EXTRACTED RECORDS section start

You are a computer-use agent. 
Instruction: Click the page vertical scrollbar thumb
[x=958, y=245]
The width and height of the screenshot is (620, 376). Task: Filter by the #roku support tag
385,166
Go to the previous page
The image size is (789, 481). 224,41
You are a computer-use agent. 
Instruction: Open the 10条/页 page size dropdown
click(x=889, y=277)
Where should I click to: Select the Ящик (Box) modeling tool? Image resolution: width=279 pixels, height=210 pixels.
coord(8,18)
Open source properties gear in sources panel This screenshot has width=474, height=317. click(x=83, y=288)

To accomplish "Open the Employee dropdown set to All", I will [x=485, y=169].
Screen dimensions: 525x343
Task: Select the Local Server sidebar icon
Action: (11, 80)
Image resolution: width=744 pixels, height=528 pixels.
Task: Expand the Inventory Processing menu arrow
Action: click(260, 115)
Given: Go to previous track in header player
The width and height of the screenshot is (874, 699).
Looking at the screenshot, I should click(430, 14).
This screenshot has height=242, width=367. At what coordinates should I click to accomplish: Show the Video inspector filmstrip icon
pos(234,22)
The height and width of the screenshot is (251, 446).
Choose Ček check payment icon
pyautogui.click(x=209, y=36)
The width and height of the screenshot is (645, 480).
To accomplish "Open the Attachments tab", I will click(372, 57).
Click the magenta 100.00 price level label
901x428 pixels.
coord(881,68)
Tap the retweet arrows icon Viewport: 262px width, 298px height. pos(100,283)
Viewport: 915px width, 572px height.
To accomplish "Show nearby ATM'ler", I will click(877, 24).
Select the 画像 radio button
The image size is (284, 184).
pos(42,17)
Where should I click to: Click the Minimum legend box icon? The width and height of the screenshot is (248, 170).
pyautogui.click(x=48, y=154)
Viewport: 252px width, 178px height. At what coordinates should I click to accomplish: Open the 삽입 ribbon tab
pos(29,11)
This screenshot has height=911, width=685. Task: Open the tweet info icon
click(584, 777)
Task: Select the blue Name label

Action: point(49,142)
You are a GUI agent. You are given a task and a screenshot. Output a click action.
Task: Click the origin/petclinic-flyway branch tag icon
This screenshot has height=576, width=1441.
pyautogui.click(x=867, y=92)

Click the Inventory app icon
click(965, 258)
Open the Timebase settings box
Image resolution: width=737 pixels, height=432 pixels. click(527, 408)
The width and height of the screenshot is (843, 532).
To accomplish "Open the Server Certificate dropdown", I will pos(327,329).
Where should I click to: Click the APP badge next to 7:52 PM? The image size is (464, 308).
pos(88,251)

EXTRACTED RECORDS section end

AIM OF THE TASK: Take the entries above and return only the lines from the one with "Click the magenta 100.00 price level label" to the one with "Viewport: 915px width, 572px height.", both included, unchanged.

SOLUTION TO THE EXERCISE:
Click the magenta 100.00 price level label
901x428 pixels.
coord(881,68)
Tap the retweet arrows icon Viewport: 262px width, 298px height. pos(100,283)
Viewport: 915px width, 572px height.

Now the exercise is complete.